▸ **Exercício**: Copie sem nenhuma alteração a parte do trecho selecionado que vai de "Atualmente, fui nomeada" a "Ministério da Saúde.".

▸ **Trecho selecionado**:
● ● ● ● ● ● ●
Por 25 anos trabalhei na assistência e na dermatologia clínica e cirúrgica. Cuidei de pessoas de forma individualizada. Tenho muitas saudades dos ‘meus pacientes’, mas pretendo continuar minha carreira na saúde pública, podendo ajudar um número ainda maior de pessoas. Neste sentido, resolvi me aproximar da política, e fui estudar o assunto, embora não tenha me candidatado. Conheci pessoas incríveis neste processo, que me valorizaram.
Recebi um convite para compor a equipe de uma nova coordenação no Ministério da Saúde, e resolvi aceitar o desafio.
Atualmente, fui nomeada e minha primeira missão está sendo atuar como membro titular do COE de arboviroses, pela Secretaria de Atenção Primária em Saúde, do Ministério da Saúde.
● ● ● ● ● ● ●
▸ **Material fornecido**:
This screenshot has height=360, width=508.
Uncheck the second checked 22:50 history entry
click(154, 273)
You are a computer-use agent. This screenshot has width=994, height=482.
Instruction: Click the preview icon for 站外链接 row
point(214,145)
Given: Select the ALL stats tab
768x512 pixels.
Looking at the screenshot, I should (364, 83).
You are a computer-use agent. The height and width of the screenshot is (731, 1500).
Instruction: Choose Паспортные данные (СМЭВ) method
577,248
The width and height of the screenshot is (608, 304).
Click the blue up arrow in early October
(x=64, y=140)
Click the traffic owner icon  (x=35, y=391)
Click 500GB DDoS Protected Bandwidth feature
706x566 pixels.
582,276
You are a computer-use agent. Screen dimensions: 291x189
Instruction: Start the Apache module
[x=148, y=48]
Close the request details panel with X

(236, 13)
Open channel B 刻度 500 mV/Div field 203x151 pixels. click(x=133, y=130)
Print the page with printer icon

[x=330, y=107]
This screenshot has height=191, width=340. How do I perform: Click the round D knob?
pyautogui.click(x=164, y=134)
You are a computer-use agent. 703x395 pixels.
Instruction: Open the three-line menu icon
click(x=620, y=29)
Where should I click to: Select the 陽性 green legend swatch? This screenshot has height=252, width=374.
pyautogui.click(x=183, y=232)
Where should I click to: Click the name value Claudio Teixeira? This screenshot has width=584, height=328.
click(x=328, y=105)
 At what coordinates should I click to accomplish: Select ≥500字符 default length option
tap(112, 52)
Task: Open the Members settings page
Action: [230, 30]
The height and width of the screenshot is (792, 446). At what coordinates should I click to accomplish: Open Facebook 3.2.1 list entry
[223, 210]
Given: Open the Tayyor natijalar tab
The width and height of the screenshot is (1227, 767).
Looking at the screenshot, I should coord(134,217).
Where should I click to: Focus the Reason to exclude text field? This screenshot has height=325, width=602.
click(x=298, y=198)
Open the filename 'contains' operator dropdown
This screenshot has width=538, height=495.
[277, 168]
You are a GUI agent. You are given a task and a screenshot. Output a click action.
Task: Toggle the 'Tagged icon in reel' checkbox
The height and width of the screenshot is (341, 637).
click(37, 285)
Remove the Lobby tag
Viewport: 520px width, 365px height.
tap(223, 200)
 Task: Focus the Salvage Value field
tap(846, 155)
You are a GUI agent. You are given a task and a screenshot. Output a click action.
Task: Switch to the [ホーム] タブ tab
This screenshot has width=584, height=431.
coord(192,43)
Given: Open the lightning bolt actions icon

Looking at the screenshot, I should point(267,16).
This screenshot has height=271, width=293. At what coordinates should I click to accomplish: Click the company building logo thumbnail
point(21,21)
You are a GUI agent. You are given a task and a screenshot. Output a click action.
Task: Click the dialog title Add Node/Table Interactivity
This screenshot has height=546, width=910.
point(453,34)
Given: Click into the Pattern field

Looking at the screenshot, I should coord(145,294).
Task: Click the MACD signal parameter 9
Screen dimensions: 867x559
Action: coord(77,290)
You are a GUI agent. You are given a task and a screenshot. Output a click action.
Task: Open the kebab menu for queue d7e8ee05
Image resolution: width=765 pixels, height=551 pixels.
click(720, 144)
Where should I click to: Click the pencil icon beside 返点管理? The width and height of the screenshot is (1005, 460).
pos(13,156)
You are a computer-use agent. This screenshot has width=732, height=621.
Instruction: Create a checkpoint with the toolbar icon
● ● ● ● ● ● ●
▸ **Resposta**:
Atualmente, fui nomeada e minha primeira missão está sendo atuar como membro titular do COE de arboviroses, pela Secretaria de Atenção Primária em Saúde, do Ministério da Saúde.